Longue nouvelle ou court roman de jeunesse comme on voudra écrit en 1852, premier personnage tolstoien, Dimitri Nekhludov à apparaître qui n'est que l'ombre de lui-même, lequel raconte ses premiers pas dans le monde paysan, multiplie les visites, entend la demande lalente des mille âmes qu'il a eu en héritage et dont il est bien décidé à améliorer la condition.
Plus il s'entête dans ses visites, plus ses belles illusions s'envolent, non pas que ses idées ne soient pas bonnes ou que la tâche immense le rebute, mais il est risible qu''à son âge : 19 ans, il veuille tout régenter et ait l'autorité suffisante pour en découdre avec ses sujets qui ne se montrent pas toujours raisonnables ou coopératifs. La situation agraire que certains de ceux-ci lui rapportent, parfois même avec insistance n'est pas toujours conforme à la réalité et cela l'exaspère, car ce n'est pas conforme à ses idées morales.

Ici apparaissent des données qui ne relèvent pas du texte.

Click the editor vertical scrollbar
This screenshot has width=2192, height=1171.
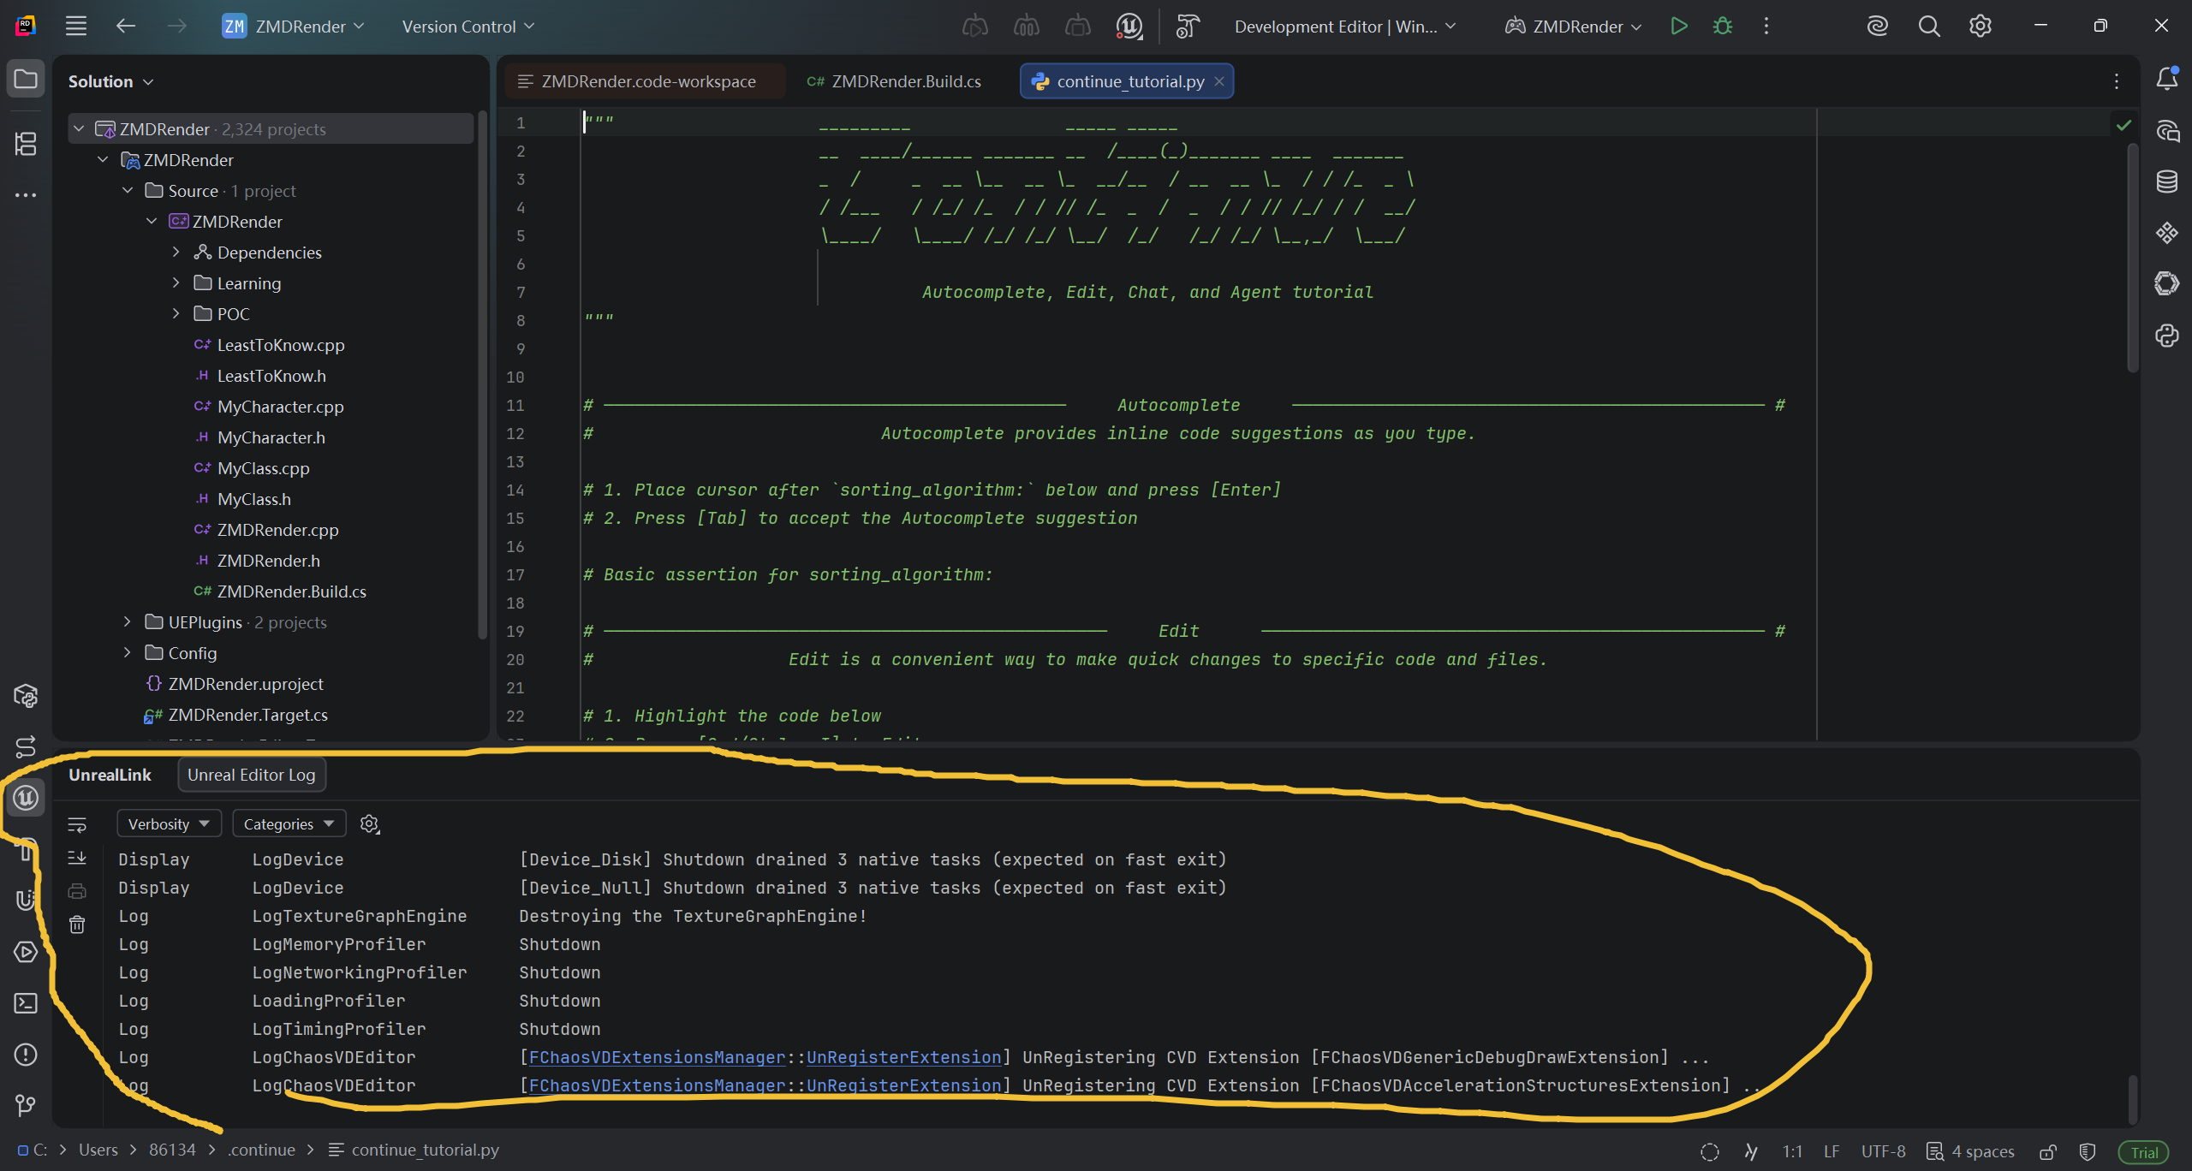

In situe, on est parfois bien loin des requêtes apocalyptiques présentées au manoir du Maître.
On peut être sûr que les plus malins d'entre eux formeront les koulaks de demain.
On dirait aujourd'hui que le jeune seigneur Nekhludov est en "immersion" dans le monde paysan qu'il lui échoit presque par défaut et s'aperçoit en fait qu'il a beaucoup de choses à apprendre, qu'il ne le connaît pas vraiment. Il exprime parfois le sentiment de vouloir être comme eux, de se rapprocher de la nature à laquelle sont assujettis les âmes qui y vivent, s'enflamme à la vue d'une jolie paysanne, plantureuse et aussi vite évacue cette tentation dont il sait que c'est une mauvaise pente.
Tolstoï a eu une
enfance choyée loin des moujiks, même si Iasnaïa Poliana, le domaine dont il échoit était de tradition familiale ouvert à eux. Ensuite on l'enlève de son milieu pour le placer à Kazan à l'Université à quelques centaines de verstes de là. Il va en sortir avec de vraies questions sur le monde qui l'attend dans son périmètre natal, en tout cas avec de vrais défis pour le jeune propriétaire dont il entend endosser la responsabilité pleine et entière..
L'année 1852 est pour Tolstoï, au delà de son engagement militaire qui l'amène au Caucase où il a failli se faire tuer, correspond à ses vrais débuts littéraires. Il publie tour à tour :
Enfance, La Matinée d'un seigneur, Incursion.
Très vite il va se faire connaître en Russie grâce à
Enfance. A partir du 13 septembre 1852, il écrit La Matinée d'un seigneur en 2 mois, puis la nouvelle l'Incursion ou Récit d'un volontaire
Il écrit à sa tante A. Ergolskaia - qui fut une bonne et brave mère de remplacement, elle se comporta comme une vraie mère, aimante (*)- en cette année 1852, qu'il n'écrit pas par ambition mais par goût."Je trouve mon plaisir et mon utilité à travailler et je travaille. Quoique je sois bien loin de m'amuser, je suis aussi bien loin de m'ennuyer, parce que je suis occupé.." S'il le dit, on peut le croire, à vérifier tout de même s'il ne dira pas autre chose après !..
(*) On peut dire que toute l'
enfance de Tolstoï touchée par la mort de sa mère, il avait deux ans, fut préservée et comblée par la générosité de sa tante Ergolskaïa. il fera ce travail de deuil ultérieurement. Par rétrospection, il écrira cela dans
Enfance .. de manière tendre et poignante. Quoiqu'il en soit de cette absence précoce, il restera une béance, une angoisse existentielle qui nourrira sa déchirure.